Ku ambil ponselku, dan ku perhatikan masih pukul tiga pagi. Aku kembali merebahkan tubuh ini. Hingga matapun akhirnya kembali terlelap.
*********
Sorot sinar matahari masuk melalui celah kaca. Sedikit silau hingga aku terbangun dari mimpi. Ku ambil ponsel, ternyata sudah pukul setengah tujuh pagi.
Aku segera bangkit dari tempat tidurku. Lalu menuju kamar mandi untuk gosok gigi dan membasuh wajah.

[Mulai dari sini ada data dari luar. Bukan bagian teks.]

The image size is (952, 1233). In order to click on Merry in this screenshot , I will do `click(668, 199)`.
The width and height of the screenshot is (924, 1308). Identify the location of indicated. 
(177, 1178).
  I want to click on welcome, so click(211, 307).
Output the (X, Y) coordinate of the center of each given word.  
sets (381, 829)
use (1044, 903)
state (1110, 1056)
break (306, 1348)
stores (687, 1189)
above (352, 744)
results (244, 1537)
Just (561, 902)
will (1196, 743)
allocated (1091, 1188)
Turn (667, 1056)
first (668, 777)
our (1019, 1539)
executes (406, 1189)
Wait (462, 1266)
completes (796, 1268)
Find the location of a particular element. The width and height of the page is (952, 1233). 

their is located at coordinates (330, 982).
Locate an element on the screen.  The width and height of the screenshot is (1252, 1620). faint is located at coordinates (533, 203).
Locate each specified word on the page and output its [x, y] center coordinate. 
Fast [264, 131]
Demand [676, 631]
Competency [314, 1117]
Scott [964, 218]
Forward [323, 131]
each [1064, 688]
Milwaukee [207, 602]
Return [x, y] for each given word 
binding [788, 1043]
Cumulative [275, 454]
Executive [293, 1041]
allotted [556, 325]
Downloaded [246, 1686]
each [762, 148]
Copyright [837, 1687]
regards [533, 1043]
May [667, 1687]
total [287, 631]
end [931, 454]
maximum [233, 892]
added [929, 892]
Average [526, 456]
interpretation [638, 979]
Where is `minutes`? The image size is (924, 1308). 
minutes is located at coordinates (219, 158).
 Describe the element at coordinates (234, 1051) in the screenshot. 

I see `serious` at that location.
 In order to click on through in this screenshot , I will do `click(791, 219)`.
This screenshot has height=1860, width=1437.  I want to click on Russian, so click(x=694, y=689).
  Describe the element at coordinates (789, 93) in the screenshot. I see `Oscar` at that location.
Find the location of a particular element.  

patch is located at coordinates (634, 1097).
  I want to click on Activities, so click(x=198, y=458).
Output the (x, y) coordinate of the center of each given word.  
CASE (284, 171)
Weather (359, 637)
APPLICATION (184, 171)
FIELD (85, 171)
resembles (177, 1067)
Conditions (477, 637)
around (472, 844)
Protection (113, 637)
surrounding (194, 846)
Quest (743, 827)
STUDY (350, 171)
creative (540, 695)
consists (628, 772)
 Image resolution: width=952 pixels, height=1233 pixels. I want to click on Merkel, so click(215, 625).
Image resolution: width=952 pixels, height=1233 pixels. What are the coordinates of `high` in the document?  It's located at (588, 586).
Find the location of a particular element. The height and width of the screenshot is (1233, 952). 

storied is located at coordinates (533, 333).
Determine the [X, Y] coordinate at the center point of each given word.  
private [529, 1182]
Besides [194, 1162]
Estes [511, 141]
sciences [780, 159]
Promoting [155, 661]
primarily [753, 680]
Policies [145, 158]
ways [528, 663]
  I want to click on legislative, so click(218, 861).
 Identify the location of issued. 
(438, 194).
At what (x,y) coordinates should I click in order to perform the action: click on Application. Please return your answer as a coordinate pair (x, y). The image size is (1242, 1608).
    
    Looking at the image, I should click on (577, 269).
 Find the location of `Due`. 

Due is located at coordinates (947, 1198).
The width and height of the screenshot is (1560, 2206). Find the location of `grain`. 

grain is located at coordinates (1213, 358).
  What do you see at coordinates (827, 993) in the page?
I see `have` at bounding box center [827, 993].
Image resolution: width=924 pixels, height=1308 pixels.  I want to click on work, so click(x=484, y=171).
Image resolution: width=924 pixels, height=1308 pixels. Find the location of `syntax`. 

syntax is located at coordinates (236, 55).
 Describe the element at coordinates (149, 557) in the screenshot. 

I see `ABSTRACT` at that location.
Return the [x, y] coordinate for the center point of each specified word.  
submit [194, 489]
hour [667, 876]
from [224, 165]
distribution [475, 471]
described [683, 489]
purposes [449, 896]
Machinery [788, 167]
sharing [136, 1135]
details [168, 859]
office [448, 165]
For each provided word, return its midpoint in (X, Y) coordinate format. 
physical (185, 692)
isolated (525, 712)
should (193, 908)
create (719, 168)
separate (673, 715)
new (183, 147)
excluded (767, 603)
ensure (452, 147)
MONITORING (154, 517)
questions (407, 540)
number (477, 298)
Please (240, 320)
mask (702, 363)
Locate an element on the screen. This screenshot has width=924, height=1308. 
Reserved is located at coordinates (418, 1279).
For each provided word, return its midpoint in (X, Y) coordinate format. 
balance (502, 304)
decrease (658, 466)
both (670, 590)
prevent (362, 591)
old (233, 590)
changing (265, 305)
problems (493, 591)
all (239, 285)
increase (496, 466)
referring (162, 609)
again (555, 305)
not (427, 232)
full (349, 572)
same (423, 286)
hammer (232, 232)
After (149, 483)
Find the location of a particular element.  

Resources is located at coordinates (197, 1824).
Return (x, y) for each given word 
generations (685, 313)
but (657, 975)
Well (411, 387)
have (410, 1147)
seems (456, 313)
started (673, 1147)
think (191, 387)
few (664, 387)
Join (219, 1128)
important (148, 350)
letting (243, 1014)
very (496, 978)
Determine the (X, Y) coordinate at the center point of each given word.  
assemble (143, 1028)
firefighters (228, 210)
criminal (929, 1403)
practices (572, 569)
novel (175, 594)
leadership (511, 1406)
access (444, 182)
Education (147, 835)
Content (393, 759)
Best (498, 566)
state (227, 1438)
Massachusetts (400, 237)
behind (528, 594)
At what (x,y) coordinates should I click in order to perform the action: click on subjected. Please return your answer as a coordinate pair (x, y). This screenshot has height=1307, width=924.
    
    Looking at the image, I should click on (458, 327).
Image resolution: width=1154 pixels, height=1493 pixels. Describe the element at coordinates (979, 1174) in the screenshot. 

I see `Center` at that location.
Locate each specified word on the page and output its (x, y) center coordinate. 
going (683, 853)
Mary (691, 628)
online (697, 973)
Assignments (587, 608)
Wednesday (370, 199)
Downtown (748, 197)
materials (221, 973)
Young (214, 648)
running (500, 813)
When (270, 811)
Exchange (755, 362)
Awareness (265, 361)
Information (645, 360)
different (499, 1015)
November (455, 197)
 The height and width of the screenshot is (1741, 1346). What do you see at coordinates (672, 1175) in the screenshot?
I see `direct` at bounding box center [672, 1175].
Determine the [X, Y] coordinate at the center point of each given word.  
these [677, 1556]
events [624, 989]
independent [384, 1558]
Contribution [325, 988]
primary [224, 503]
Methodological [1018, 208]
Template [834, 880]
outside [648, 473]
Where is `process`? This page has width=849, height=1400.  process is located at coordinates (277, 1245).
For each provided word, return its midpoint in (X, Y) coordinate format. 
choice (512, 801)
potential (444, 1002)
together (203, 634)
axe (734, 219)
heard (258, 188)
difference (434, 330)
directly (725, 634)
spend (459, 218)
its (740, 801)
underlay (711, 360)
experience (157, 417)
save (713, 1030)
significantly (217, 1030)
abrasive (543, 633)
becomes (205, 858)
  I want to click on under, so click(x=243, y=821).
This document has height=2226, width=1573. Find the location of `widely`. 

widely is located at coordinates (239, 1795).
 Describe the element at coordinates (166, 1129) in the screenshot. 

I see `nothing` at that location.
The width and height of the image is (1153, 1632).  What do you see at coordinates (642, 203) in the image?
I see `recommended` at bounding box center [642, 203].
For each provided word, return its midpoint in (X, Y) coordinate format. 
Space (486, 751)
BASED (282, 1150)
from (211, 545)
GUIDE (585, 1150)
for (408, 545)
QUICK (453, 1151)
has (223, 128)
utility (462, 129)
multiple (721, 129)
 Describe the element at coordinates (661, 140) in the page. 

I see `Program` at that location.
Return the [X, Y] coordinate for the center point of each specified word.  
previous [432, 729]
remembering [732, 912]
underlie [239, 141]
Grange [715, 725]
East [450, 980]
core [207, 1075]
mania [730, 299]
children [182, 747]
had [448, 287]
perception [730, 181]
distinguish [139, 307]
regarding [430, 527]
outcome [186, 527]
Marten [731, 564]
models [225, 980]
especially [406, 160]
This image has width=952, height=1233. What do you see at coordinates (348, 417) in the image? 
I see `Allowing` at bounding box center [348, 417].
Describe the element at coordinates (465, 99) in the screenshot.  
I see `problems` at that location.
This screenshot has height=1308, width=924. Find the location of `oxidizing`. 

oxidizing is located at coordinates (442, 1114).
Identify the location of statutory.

Ponselku berdering, tanda ada sebuah panggilan masuk. Ternyata panggilan dari Rendy. Aku segera mengangkatnya.
[Hallo, mas.]
[Kamu sudah bangun?]
[Baru saja bangun, ada apa mas?]
[Nggak apa apa. Hanya kangen saja.]
[Ehm, setiap hari kangen?]
[Apa aku boleh ke kost kamu, Lis?]
[Memangnya kamu nggak kerja, mas]
[Masih nanti, kan masih ada sedikit waktu buat ketemu kamu.]
[Ya sudah, terserah kamu saja mas.]
[Baik, aku siap siap dulu nanti langsung ke sana.]
[Iya, mas.]
Sambil menunggu Rendy datang aku membuka aplikasi merah untuk sekedar mendengarkan musik. Ku putar musik jadul untuk mengingat masa lalu ketika masih sekolah.
Limas belas menit kemudian, panggilan dari Rendy masuk. Dia sekedar memberitahu jika sudah sampai di depan kost. Akupun juga menyuruhnya untuk segera memasukkan kendaraannya.
Kebetulan kost yang aku tempati memang merupakan kost bebas. Tak jarang juga sering ada razia. Aku memilih kost di sini karena harganya yang super murah bahkan setiap kamar sudah ada kamar mandinya di dalam. Jadi tidak perlu mengantri untuk urusan mandi.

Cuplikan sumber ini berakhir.